What this task involves:
An exact reproduction of all the entries below is required.

Given entries:
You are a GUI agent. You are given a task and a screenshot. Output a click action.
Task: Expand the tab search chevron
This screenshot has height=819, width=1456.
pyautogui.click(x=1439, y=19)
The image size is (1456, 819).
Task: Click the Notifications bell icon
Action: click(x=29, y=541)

Solution:
You are a GUI agent. You are given a task and a screenshot. Output a click action.
Task: Expand the tab search chevron
This screenshot has height=819, width=1456.
pyautogui.click(x=1439, y=19)
The image size is (1456, 819).
Task: Click the Notifications bell icon
Action: click(x=29, y=541)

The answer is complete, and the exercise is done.